A repeated JWF grant recipient, the Women’s Law Project has used funding to fight for improved access to health care for pregnant prisoners, protect the rights of transgender and nonbinary students and represent minors seeking a judicial bypass to obtain an abortion without parental consent.
The JWF awarded the Women’s Law Project a $6,000 grant for operating support as a part of the 2023 general community grantees. The Women’s Law Project fields calls from people seeking legal advice, information and representation.

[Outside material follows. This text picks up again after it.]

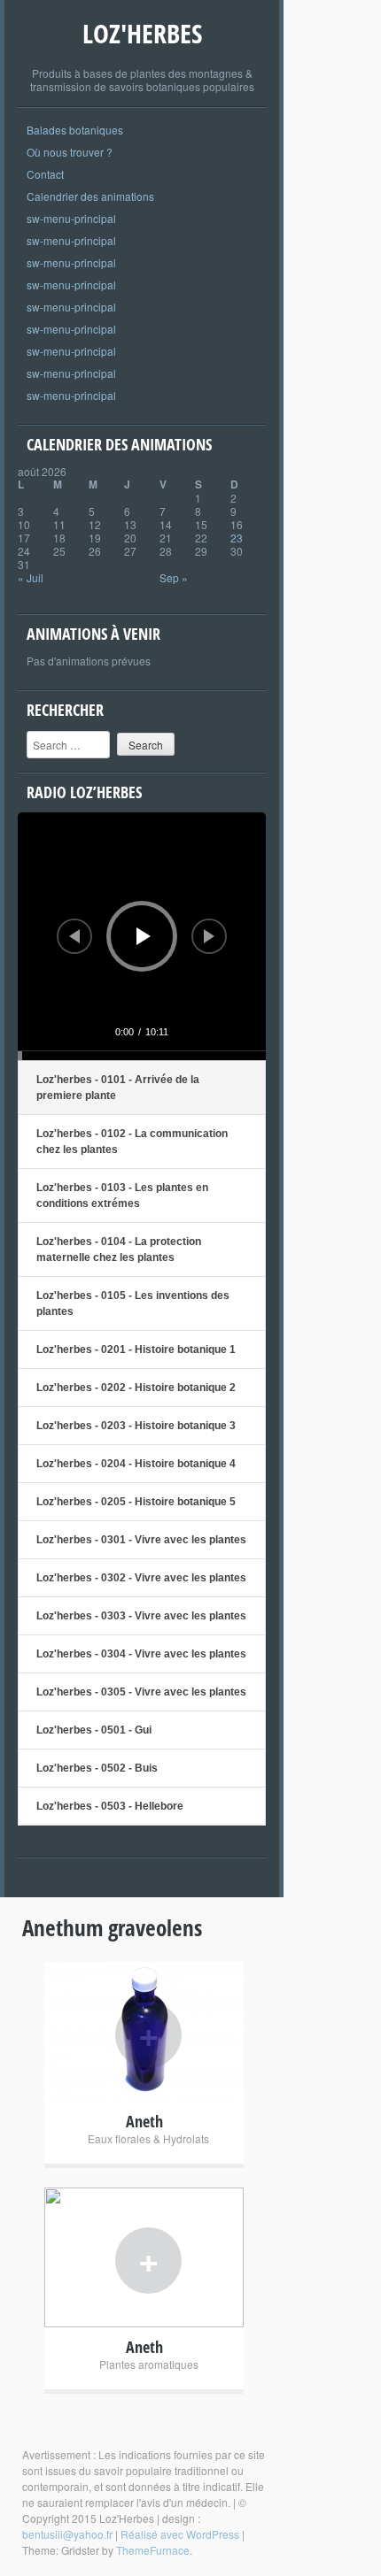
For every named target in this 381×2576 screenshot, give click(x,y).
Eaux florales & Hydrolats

In the last few months, the Women’s Law Project answered calls on a wide array of issues: a waitress at a club who was fired because of her pregnancy, a parent whose daughter was sexually assaulted in middle school, a woman fired during her maternity leave and a welder facing sexual harassment from coworkers.
Sue Frietsche, the co-executive director of the Women’s Law Project, spent her birthday at JWF’s annual meeting to explain the importance of the work. She recounted a case where a 12-year-old girl privately sought an abortion after being raped, afraid that she would face consequences if her religious family found out.
Frietsche helped her get a court order allowing her to end the pregnancy without her family discovering and worked with her medical providers to get her additional support. Eden’s Farm, a Pittsburgh nonprofit that provides safe housing to victims of human trafficking and commercial sexual exploitation, received a $10,000 general community grant from JWF that helped it provide 2,500 nights of safety for victims of human trafficking and commercial sexual exploitation.
The grant funds its long-term residential program that offers up to two years of free housing to survivors. Eden’s Farm also provides medical and mental health care, job training and psychoeducational courses to survivors.
As a part of its Jewish Community grants, JWF provided $10,000 to the Holocaust Center of Pittsburgh for its collaboration with Pittsburgh Girl Scout Lily Sassani to create a Holocaust education patch. The curriculum is being created by Sassani and the Holocaust Center and will focus on the role that the Girl Guides, Europe’s Girl Scouts, played in World War II. Girl Guides contributed to the war effort, fed and healed soldiers and kept morale high.
“These Guides, particularly the Jewish Guides do not deserve to be depicted as just victims, but as heroes, women and girls who stepped up in a time of great need,” Sassani said. “My hope is that by teaching this, it will compel women and girls to embody their bravery.”
After the Girl Scouts are taught about the impact of the Girl Guides, they will complete a project to address an injustice and become “upstanders in their own community,” according to Emily Loeb, the Holocaust Center’s director of programs and education. This project could be anything from a poem to an interview with a Holocaust survivor.
Once the curriculum is approved, the patch will be available to 3,200 middle school and high school Girl Scouts in southwestern Pennsylvania, with the hopes of eventually expanding the patch to more regions throughout the country and providing the curriculum to other organizations working with young people.
The JWF also contributed to a fund that gave five $25,000 grants to five Israeli organizations seeking to support women: The Adva Center, Association of Rape Crisis Centers in Israel, Itach Ma’Aki – Women Lawyers for Social Justice, The Ruth and Emanuel Rackman Center and WePower.
The evening concluded with a presentation honoring Barbara Rosenberger, who is ending her term as JWF co-chair and will be replaced by Gerri Sperling. After the meeting ended, Fetterman affirmed the importance of supporting women-led and women-focused philanthropy.
“When you invest in women, you support entire families and entire communities,” she told the Chronicle. “I think any time we get women together, they have the power to change things.” PJC
Abigail Hakas is a freelance writer living in Pittsburgh.